Educação

Festa na USP termina com pichações e objetos quebrados

Por: Redação VEJA SÃO PAULO

Uma festa que aconteceu na madrugada deste sábado (9) no campus da Universidade de São Paulo (USP) terminou em vandalismo. Um carro foi pichado com dizeres contra a presença da Polícia Militar no campus. Um abrigo de ônibus que fica na frente da sede da Guarda Universitária também foi pintado. 

Alguns objetos como telefones e computadores foram destruídos. Segundo reportagem veiculada no SPTV, o Centro de Convivência foi invadido e foram levados equipamento de informática e centrais telefônicas.

Ocupação

Na última quarta-feira (6),  mais de 1 300 estudantes da USP decidiram manter a greve e a ocupação do prédio da reitoria, tomado desde 1º de outubro, mesmo após decisão do Tribunal de Justiça de São Paulo que determina a reintegração de posse da sede administrativa

O estopim para o movimento foi uma reunião do Conselho Universitário que decidiu continuar com eleições indiretas para os cargos de reitor e vice-reitor. Os alunos pedem a anulação da reunião e eleições diretas. A votação para definir o substituto de João Grandino Rodas - escolhido pelo então governador José Serra em 2009 - deve acontecer ainda este ano. O mandato de Rodas termina em janeiro de 2014.

Reintegração de posse

No dia 19 de outubro, o prédio da administração do campus da USP Leste, na Zona Leste, tomado por cerca de 60 estudantes, foi desocupado durante uma ação da Polícia Militar em parceria com um oficial de justiça. A retirada, pacífica, ocorreu por decisão do Tribunal de Justiça de São Paulo, que apontou a depredação do prédio e a participação de "baderneiros" na ocupação para justificar o mandado de segurança.

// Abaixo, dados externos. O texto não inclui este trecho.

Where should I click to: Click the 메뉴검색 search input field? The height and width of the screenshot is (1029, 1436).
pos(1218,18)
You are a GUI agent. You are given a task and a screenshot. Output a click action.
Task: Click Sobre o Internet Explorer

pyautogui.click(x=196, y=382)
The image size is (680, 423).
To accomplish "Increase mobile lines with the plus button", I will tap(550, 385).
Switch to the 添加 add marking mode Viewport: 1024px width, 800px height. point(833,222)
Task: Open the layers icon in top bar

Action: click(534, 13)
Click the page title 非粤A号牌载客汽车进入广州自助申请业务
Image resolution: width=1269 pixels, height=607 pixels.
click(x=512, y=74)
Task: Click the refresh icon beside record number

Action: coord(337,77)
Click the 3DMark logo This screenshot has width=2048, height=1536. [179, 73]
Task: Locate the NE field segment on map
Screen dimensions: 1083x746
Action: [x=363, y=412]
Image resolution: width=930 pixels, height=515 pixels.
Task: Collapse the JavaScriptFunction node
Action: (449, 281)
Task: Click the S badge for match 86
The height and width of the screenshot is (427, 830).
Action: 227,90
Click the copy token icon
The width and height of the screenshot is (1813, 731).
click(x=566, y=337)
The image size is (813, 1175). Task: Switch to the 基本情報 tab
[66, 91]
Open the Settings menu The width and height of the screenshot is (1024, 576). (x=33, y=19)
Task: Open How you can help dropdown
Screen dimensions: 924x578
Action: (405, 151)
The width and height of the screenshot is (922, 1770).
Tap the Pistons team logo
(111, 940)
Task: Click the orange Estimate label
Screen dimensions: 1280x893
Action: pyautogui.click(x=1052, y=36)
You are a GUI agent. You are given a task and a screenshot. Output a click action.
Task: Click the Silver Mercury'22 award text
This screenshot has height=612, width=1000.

Há dois anos, um grupo invadiu a reitoria em protesto contra a presença da Polícia Militar no campus. Eles foram retirados por 400 homens da Tropa de Choque, após um mandado judicial de reintegração de posse. Setenta e dois deles foram indiciados pelo Ministério Público por formação de quadrilha, dano ao patrimônio público e crime ambiental, entre outros.